The technology you choose for connection pooling is also important. If you control the source code to your programs and they use ODBC or JDBC (Java Database Connectivity), you can enable connection pooling in your code (at the application-instance level). If your applications are running on an application server, that's OK--most servers support connection pooling in one form or another.
Finally, most database technologies let you set the number of pooled connections and the length of time to keep unused connections open. If you have too few pooled connections, network performance gains are minimal. And each open connection uses resources on the database server, so too many connections, especially with a long time-out value, hurts overall database performance.
Tracking connection problems can be difficult. Network performance for the database improves with reduced bandwidth. And as the database slows down, there's less traffic. That can fake you into thinking you achieved your goal of improving database behavior. Still, you can find out how many connections are open by checking your database-management interface.
Change Is Good
Connection pooling is the best short-term solution. By making a few simple changes to your application server's configuration files or a slight modification to your source code, you can get a huge reduction in bandwidth usage. Much of the benefit of this approach depends on your users' access patterns. If many users hit the database repeatedly, the performance improvement will be noticeably large because you won't be rebuilding connections repeatedly. But if you have just a few users performing long-running queries, the improvement will be minimal.
A long-term solution is to review the queries your applications use against your database. Queries that return unnecessary columns or too many rows, and queries that return data and then use the result to go back to the database for more data, are problems.
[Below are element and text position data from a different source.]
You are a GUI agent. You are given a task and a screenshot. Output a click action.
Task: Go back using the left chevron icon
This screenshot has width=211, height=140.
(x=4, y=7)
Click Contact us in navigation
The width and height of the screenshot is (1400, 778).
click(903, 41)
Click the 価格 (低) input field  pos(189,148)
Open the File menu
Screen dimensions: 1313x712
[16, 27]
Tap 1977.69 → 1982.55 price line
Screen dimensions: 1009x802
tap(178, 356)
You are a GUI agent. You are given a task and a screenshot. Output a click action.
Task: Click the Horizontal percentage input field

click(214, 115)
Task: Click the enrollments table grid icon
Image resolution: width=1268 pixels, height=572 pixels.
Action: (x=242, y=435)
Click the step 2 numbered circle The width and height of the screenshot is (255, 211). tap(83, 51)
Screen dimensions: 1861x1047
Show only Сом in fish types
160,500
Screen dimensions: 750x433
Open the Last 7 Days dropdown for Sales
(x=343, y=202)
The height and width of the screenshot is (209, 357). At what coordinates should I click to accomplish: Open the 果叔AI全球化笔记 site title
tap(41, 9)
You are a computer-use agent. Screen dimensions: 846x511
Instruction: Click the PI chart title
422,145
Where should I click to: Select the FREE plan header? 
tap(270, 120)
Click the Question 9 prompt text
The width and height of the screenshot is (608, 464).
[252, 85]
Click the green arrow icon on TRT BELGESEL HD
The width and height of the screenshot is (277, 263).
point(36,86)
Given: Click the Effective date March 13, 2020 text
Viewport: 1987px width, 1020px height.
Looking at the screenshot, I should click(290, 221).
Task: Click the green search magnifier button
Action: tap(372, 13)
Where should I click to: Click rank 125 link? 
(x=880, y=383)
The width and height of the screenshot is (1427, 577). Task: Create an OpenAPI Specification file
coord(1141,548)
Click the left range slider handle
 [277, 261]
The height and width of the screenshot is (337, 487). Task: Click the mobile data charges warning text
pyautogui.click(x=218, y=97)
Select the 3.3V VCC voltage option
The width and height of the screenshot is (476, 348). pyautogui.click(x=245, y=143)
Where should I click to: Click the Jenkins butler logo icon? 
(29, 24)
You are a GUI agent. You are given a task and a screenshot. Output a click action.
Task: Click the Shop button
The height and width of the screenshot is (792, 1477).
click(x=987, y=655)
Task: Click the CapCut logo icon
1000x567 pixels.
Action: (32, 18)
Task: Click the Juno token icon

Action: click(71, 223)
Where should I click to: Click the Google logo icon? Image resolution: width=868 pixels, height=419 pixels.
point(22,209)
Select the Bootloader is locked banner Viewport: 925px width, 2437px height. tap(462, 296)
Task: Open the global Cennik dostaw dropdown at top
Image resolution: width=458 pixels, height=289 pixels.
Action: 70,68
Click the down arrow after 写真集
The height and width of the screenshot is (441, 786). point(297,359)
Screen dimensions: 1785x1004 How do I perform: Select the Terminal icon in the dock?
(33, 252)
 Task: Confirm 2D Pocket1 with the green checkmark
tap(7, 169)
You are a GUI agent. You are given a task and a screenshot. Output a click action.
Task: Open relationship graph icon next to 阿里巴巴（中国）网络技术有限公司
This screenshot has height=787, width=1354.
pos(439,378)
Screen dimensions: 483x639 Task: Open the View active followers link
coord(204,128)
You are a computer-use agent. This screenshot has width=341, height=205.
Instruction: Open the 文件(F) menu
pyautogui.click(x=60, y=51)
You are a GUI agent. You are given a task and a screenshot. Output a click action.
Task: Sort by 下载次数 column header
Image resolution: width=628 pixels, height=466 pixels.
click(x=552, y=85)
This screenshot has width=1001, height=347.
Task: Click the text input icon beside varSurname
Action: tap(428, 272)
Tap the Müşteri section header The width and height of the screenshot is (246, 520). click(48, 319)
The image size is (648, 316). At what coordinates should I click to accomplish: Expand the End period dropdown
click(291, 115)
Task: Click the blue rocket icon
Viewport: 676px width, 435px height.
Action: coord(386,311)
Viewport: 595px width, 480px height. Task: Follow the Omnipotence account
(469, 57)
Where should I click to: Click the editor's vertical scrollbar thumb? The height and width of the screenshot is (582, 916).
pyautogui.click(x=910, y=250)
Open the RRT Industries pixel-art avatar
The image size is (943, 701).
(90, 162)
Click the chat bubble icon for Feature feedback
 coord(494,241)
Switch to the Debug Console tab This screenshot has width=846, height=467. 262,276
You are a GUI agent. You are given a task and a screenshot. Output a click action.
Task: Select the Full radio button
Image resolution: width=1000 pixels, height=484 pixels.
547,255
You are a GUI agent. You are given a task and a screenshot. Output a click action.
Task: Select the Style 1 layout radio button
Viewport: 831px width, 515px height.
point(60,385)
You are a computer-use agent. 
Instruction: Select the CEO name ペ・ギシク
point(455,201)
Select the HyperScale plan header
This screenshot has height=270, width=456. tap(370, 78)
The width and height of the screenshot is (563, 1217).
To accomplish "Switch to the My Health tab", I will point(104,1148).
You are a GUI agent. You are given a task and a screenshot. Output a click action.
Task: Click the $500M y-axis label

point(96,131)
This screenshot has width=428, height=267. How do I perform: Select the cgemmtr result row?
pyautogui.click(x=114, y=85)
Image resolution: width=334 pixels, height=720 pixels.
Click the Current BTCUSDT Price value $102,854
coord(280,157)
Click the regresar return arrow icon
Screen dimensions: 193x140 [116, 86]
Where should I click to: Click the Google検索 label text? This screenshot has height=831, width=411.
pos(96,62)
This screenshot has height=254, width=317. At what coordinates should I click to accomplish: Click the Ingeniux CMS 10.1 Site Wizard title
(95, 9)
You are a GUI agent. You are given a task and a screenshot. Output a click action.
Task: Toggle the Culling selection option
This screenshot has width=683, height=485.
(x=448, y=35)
If you still can't reduce network traffic using these methods, go Gigabit Ethernet on the connection from the switch to your database and application server. Gigabit networking technology costs have dropped, so increasing the pipe size is no big deal. This is a good solution if your application uses an application server or if you're having problems because of congestion between the database and the application server. If your application has a fat client to the database, you need to upgrade your backbone so the switches are gigabit-connected as well.
Watch out for Web services. If they aren't configured properly, they can hit your database too much. Writing a Web service that selects and returns a single value from a database row is a no-brainer, but it poses a health hazard to your database and your network. If your organization has 15 Web services modules that each return a single field from the same table, for instance, that places 15 expensive call-response sequences on your network, and your database executes the query 15 times.
Even when implemented correctly, Web services create more network traffic than a traditional query because of two factors: the SOAP (Simple Object Access Protocol) envelope and the translation of result sets to XML/text. When used incorrectly, the overhead can be large--about 250 bytes per call, plus the difference in size between your database's representation of the data and a text translation of that data.
From the network side, there aren't many options for optimizing your database other than throwing bandwidth at the problem. As database and hardware technologies advance, though, more developers will tackle solutions for reducing database traffic. Until then, it's up to you and your packet sniffers.